▶ **Problem to solve**: Within the entries below, find every line that has the string "agent", then copy it.
"""
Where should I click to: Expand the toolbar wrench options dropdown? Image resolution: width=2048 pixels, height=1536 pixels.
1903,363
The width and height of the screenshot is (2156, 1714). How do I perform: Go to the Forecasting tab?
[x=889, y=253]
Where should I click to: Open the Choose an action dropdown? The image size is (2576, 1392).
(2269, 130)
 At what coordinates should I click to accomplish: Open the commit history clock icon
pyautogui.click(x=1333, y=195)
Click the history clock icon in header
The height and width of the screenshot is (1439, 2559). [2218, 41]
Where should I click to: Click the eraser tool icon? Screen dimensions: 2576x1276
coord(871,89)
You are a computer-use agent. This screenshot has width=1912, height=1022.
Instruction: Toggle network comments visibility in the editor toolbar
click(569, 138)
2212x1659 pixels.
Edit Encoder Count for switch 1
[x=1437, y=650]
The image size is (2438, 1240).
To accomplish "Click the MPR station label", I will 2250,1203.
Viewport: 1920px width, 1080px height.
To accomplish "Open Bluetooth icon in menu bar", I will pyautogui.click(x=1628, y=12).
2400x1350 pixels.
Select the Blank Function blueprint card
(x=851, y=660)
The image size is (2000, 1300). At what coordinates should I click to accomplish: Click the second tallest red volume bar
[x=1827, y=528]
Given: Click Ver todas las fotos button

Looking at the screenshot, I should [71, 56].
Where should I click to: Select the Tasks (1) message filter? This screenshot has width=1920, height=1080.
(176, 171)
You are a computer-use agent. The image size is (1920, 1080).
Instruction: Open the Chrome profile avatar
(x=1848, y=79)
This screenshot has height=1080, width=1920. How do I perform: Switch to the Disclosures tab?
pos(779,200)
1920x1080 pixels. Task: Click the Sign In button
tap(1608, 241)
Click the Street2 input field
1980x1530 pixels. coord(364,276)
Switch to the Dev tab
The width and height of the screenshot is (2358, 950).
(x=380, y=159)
"""
▶ **Solution below**:
You are a computer-use agent. This screenshot has width=1912, height=1022.
You are a computer-use agent. The image size is (1920, 1080).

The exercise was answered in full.